Visitor Tracker is an ASP.NET SignalR application which tracks the number of visitors accessing the website. But suddenly for some reason I am unable to access the application over default cloud service url (https://cloudservicelabs.cloudapp.net/) and getting an error on the IE browser stating that - "Can’t reach this page", although the role instances are in running state.

Running instance

 

Troubleshooting

When we talk about application and service availability, the first thing that comes to my mind is to check if the input endpoint is responding or not. By default HTTP port 80 is always opened for a cloud service web role, hence I would take help of my best friend PsPing and check if port 80 is open or not.

psping cloudservicelabs.cloudapp.net:80
PsPing v2.01 - PsPing - ping, latency, bandwidth measurement utility
Copyright (C) 2012-2014 Mark Russinovich
Sysinternals - www.sysinternals.com
Invalid destination address:
Host not found.

Hmmmm.. that is something really interesting ! Port 80 is blocked 😲 ?

I always like to confirm a behavior or issue from various perspectives which really helps me in isolating the issue faster. So I am going to run another tool called PortQry which you can use to troubleshoot TCP/IP connectivity issues like this one. It comes in both flavors, command line and GUI version as well.

Starting portqry.exe -n cloudservicelabs.cloudapp.net -e 80 -p TCP ...
Querying target system called:
cloudservicelabs.cloudapp.net
Attempting to resolve name to IP address...
Name resolved to 40.124.28.4
querying...
TCP port 80 (http service): FILTERED
portqry.exe -n cloudservicelabs.cloudapp.net -e 80 -p TCP exits with return code 0x00000002.

 

Ahhaa...Portqry.exe reports the status of a TCP/IP port 80 as Filtered which means it is blocked as per this documentation. However I am curious to know how the application responds over localhost, hence I have enabled the RDP for the role and logged into the instance to browse the application locally. When I opened the IIS, interestingly I found that there was a http binding over port 81 and not on default http port 80. Hence the request was not reaching the IIS and subsequently we were getting the error "Can’t reach this page", whereas locally the website spawned up as expected.

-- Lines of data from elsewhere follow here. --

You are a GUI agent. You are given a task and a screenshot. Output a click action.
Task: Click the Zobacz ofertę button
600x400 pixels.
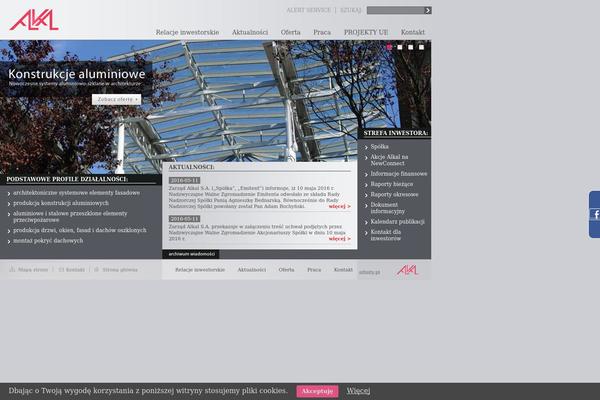pos(117,100)
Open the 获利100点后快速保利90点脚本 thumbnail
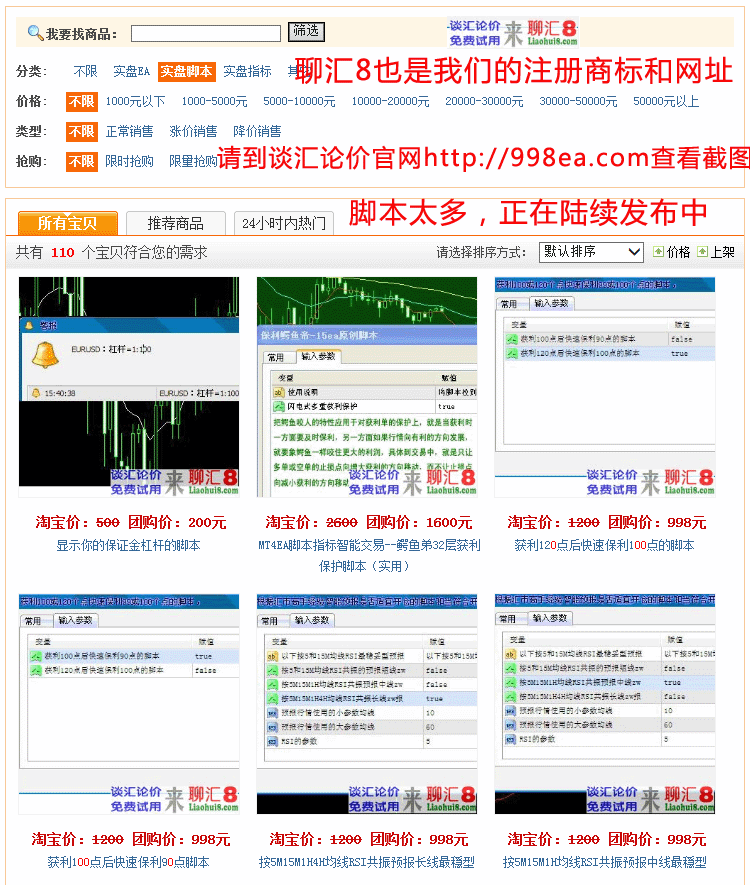The width and height of the screenshot is (750, 885). click(129, 704)
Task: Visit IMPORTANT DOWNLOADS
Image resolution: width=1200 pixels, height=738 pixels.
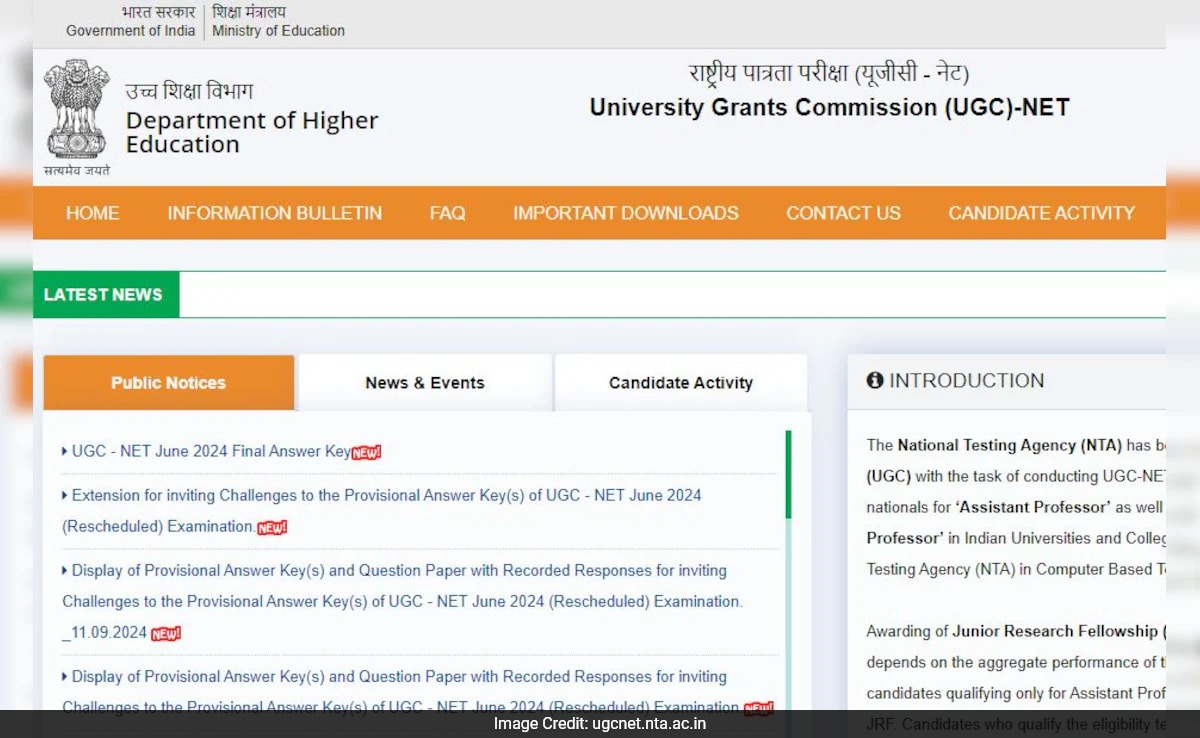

So...now... I browsed the cloud service url over port 81 - https://cloudservicelabs.cloudapp.net:81/ but wait... again same error ? How can be this possible ? I did a PsPing again but this time over port 81 and got a timeout error...

psping cloudservicelabs.cloudapp.net:81
PsPing v2.01 - PsPing - ping, latency, bandwidth measurement utility
Copyright (C) 2012-2014 Mark Russinovich
Sysinternals - www.sysinternals.com
TCP connect to 40.124.28.4:81:
5 iterations (warmup 1) connecting test:
Connecting to 40.124.28.4:81 (warmup): This operation returned because the timeout period expired.
Connecting to 40.124.28.4:81: This operation returned because the timeout period expired.
Connecting to 40.124.28.4:81: This operation returned because the timeout period expired.
Connecting to 40.124.28.4:81: This operation returned because the timeout period expired.
Connecting to 40.124.28.4:81: This operation returned because the timeout period expired.
TCP connect statistics for 40.124.28.4:81:
Sent = 4, Received = 0, Lost = 4 (100% loss),
Minimum = 0.00ms, Maximum = 0.00ms, Average = 0.00ms

It seems like the client request is not reaching the server. In these kind of situations, I always recommend my customers to collect simultaneous network trace from client and server to get a holistic picture. From the server side, I couldn't see any request reaching from my client machine, however from client side trace I could see that client tried to send SYN packets thrice as per TCP handshake sequence but server didn't acknowledged it.

ACL-blocking

The above network trace gave me a hint that request is getting blocked. Now the question is who is blocking it and how ? May be firewall or ACL ? Out of curiosity, I checked the ServiceConfiguration.cscfg file of the cloud service solution and found that, indeed, there is an ACL rule which is blocking the traffic. :-)

<NetworkConfiguration>
<AccessControls>
<AccessControl name="ACS">
<Rule action="deny" description="ACS" order="100" remoteSubnet="0.0.0.0/0" />
</AccessControl>
</AccessControls>
<EndpointAcls>
<EndpointAcl role="Tracker" endPoint="Endpoint1" accessControl="ACS" />
</EndpointAcls>
</NetworkConfiguration>

 

In order to resolve the issue for now, I have removed the ACL rule and page came up as expected !

I hope you have got an idea how to troubleshoot connectivity and networking issues in Azure Cloud Service.

Happy Learning !